*Provided material*:
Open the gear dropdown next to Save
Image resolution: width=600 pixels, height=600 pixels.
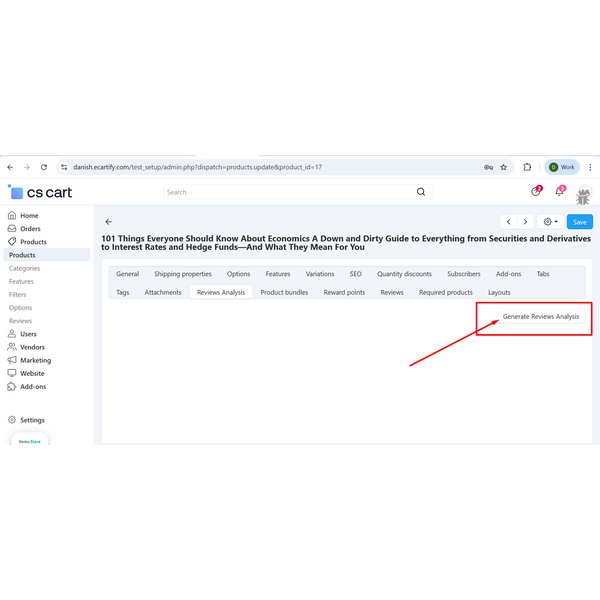tap(549, 222)
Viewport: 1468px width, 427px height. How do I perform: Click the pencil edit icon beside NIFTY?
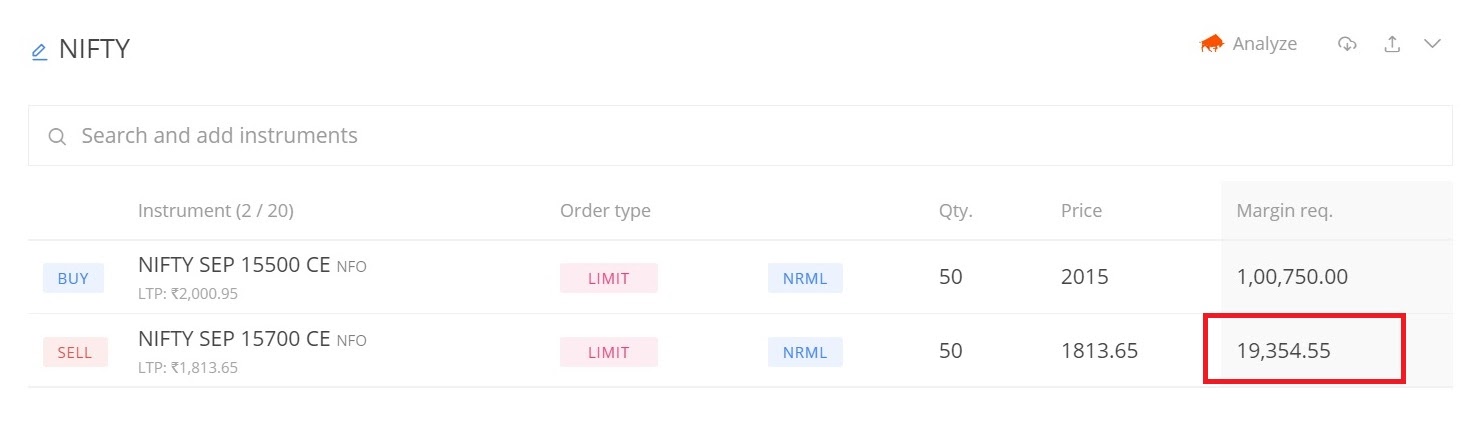pyautogui.click(x=39, y=51)
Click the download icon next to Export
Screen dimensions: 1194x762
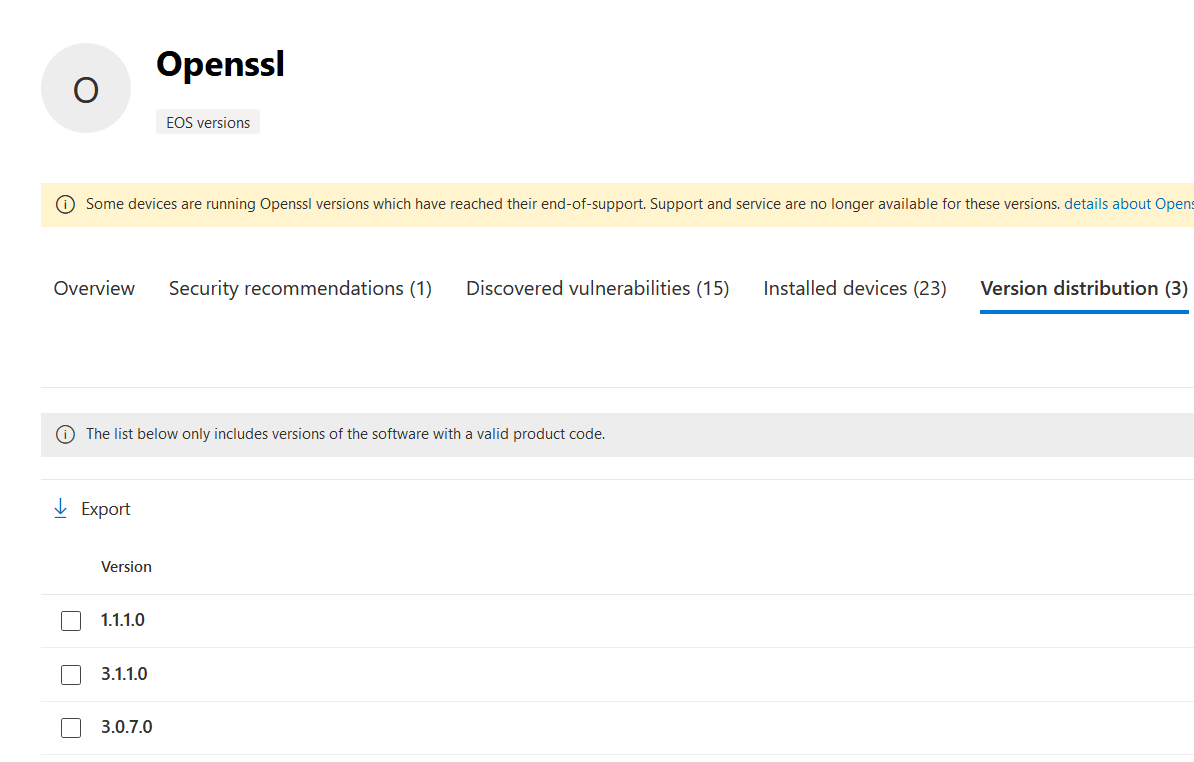(x=61, y=508)
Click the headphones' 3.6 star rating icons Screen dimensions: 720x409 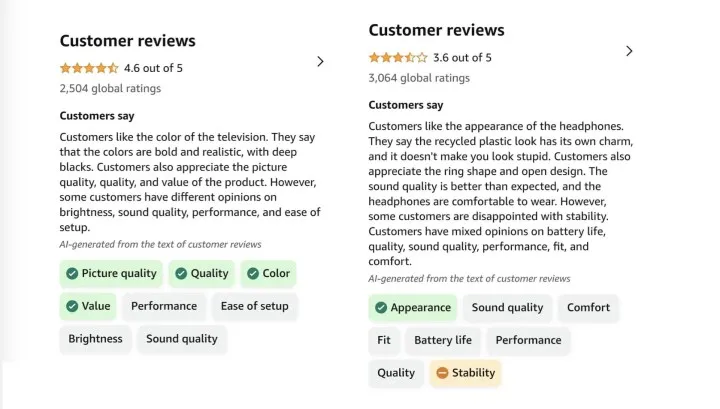(x=398, y=58)
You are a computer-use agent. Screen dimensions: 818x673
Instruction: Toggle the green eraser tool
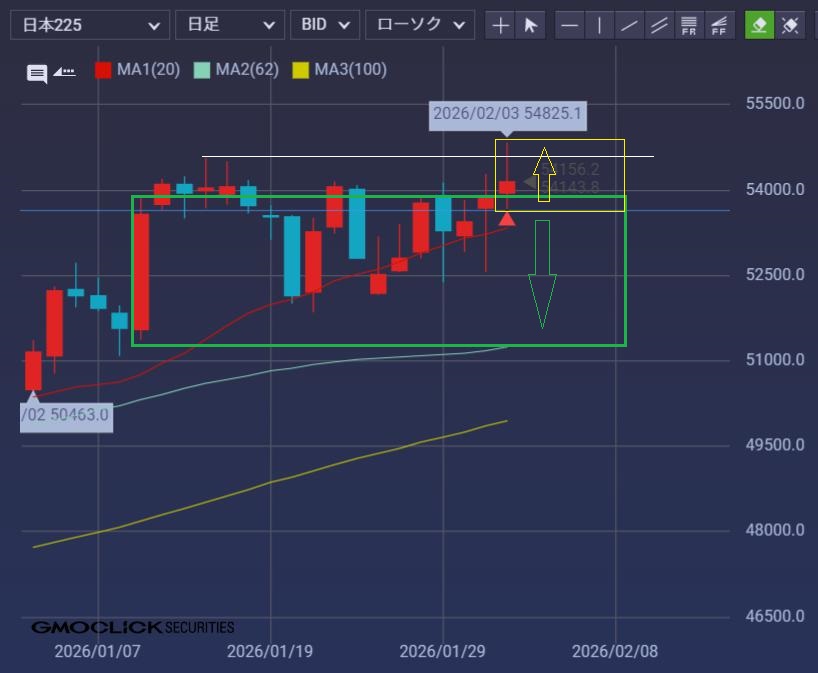760,25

*Written exercise*: Format the rows, from the first line through the line that contains "(x=61, y=508)", as a JSON list of strings with one string per line and no blank lines. Leave the pictures out.

*The completed task*:
[
  "Open the gear dropdown next to Save",
  "Image resolution: width=600 pixels, height=600 pixels.",
  "tap(549, 222)",
  "Viewport: 1468px width, 427px height. How do I perform: Click the pencil edit icon beside NIFTY?",
  "pyautogui.click(x=39, y=51)",
  "Click the download icon next to Export",
  "Screen dimensions: 1194x762",
  "(x=61, y=508)"
]